I highly recommend this book to all of you.
I see why my publisher recommended this book to me. I feel we all need to read this to see how it was with the Japanese Americans way before you and I were born. I also think people born on Maui ought to read this book, along with the non-Maui born residents, so they will appreciate and honor the history of that place.
It’s about Soichi Sakamoto, swimming coach who trained plantation kids to go national by letting them swim and practice in the ditches on Maui. Interestingly, I grew up with his name Sakamoto, Keo Nakama, and others mentioned in this book, yet they were in their prime before I was born so they had become legends by the time I could read. Then the story continues after Pearl Harbor. This is a touching part of our history if you are Japanese from Hawaii, Okinawan, Haole( Caucasian), or just a human being. I’m sure you’re one of these…ha.

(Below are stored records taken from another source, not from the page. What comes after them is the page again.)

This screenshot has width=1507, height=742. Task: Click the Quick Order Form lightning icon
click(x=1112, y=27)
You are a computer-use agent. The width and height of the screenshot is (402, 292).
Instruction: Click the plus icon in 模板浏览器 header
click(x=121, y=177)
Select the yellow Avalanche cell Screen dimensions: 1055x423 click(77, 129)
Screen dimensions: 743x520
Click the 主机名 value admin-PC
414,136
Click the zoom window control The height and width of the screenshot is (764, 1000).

Sakamoto ended up at UH as swimming coach. Won’t tell you if his dream of sending one of the kids from the ditches to the Olympics ever became a reality.
In the book, the author mentions how people were named by their character. One swimmer was called Halo Hirose…pronounced hallow because sometimes he seemed to act as though his brain was filled with too much space.

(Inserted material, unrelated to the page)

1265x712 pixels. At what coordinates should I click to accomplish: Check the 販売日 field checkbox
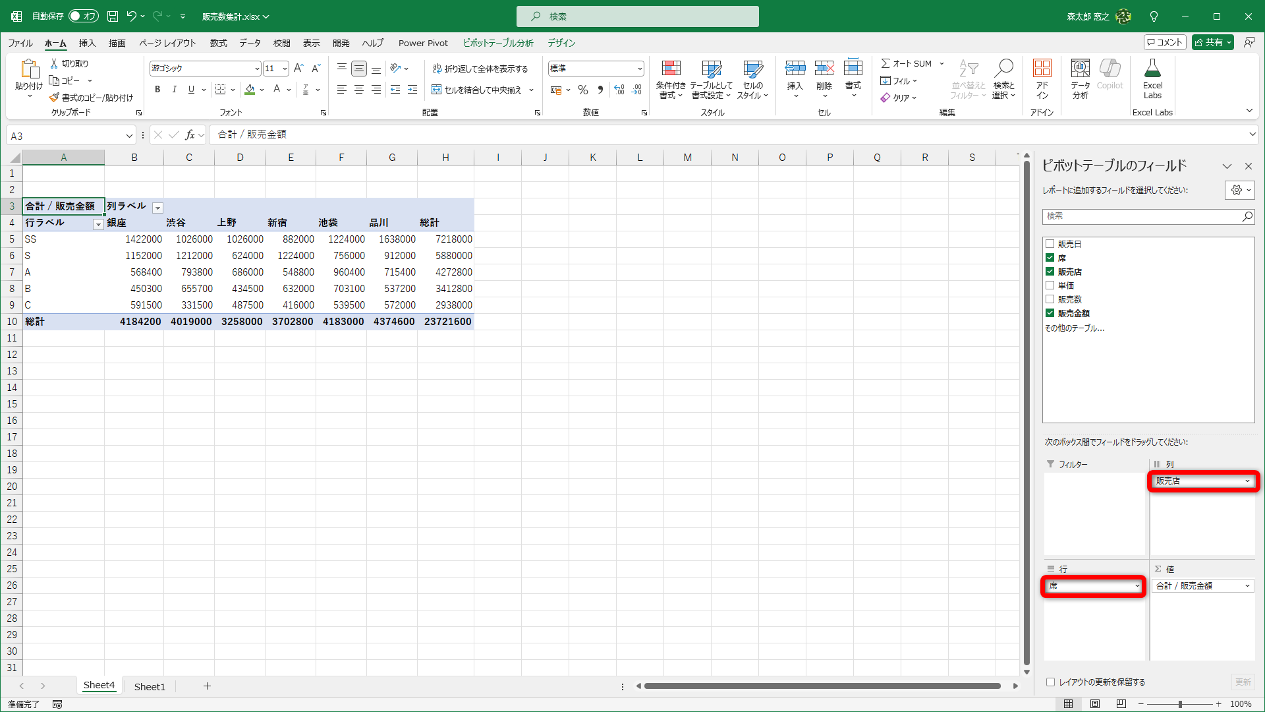pyautogui.click(x=1050, y=244)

Reminded me of how my own village Kapoho folks were also called. Our Uncle Jun was called Pe-lute, a Filipino word meaning throwing up from drinking too much. One man was called ke-sha…train in Japanese because his teeth protruded like the front of a train and these became permanent names. So one doesn’t have to be from Hawaii or from Maui to be able to find one’s own history in the story.
At the end, one is left with this feeling that one’s own humanity to another is still, why we are here.